Mount Rainier stands like a grand sentinel guarding Seattle. It is an active volcano that together with other spectacular volcanic peaks like Mt. St. Helens form the towering Cascade Range that extends from northern Washington to central Oregon. Mount Rainier National Park incorporates a vast expansive wilderness area 60 miles southeast of Seattle that has glacier-capped 14,410 Mount Rainier as its spectacular centerpiece. It is every bit as beautiful and iconic as Mount Fuji near Tokyo Japan.

Mount Rainier National ParkWhen I visited Mount Rainier National Park with my daughter Katie in early spring 2016, I found an alpine wonderland full of dense forests, fields of snow-covered ground with bright daffodils and other flowers poking through, and higher up massive snowfields and rugged glaciers. Here and there one finds beautiful old rain forests that are said to be teaming with bears and other critters that wisely decided to stay out of view. I took a long hike on snowshoes with incredible views of surrounding peaks and the deafening sounds of silence broken only by the cries of hundreds of blue jays searching for their next meal.

The Cascade Range due west of Seattle captures the vast amounts of moisture coming in from the Pacific. The warm moist air travels over Seattle before hitting the high peaks of the Cascades. The air cools rapidly as it rises by places like Mount Rainier and before long it drops huge amounts of precipitation. Precipitation amounts at Paradise Valley half way up the slope of Mt. Rainier average 126 inches each year. Major snow storms each winter drop many feet of snow that feed the twenty-five glaciers that cap the mountain. When we reached Paradise Valley we found the ground covered with ten to fifteen feet of snow although it seemed to be melting fast in the warm April sunshine.

As an active volcano Mount Rainier reminds us all of both the power and beauty of nature.
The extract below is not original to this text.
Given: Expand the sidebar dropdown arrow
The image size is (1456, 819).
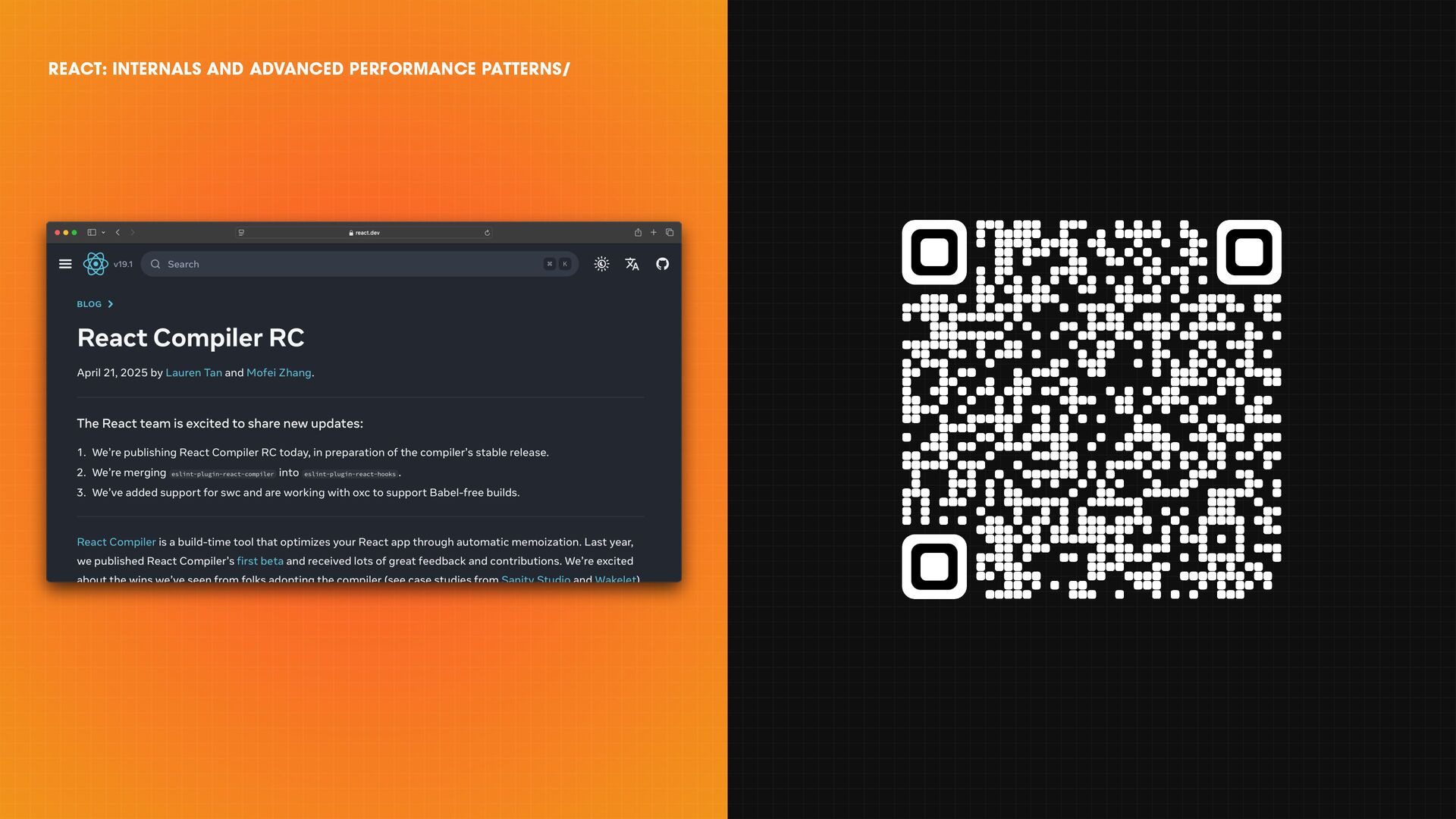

The Cascade Range, part of the “Ring of Fire” that extends across the Pacific to Alaska and Japan, has been volcanically active for millions of years thanks to its location on the western edge of the North American tectonic plate. The mountain itself is relatively young in geologic terms having been formed about 500,000 years ago. Like Mount St. Helens which erupted in spectacular fashion in May 1980, and other Cascade volcanoes, Mount Rainer has the potential to erupt yet again. The last eruption came in 1894 and another one could come at any time in the years ahead.

Mount Rainier National Park was established by Congress in 1899, making it one of the oldest parks in the system. Visitors can find ample camp grounds and hiking trails that take one through dense woods with great views of rushing rivers, ever-shrinking but still impressive glaciers, and impressive waterfalls. The main visitor center at Paradise serves as the base for many hiking trails and is certainly worth a visit. Sunrise at 6400 feet above sea level is the highest point that one can reach by car and already in April allows one to see meadows teaming with mountain flowers.

I have visited many of America’s National Parks including Shenandoah National Park right here in Staunton Virginia. Each one of these parks possesses some aspect of natural beauty, but if one is looking for a real wilderness adventure, there are few that can give one as great a natural experience as Mount Rainier.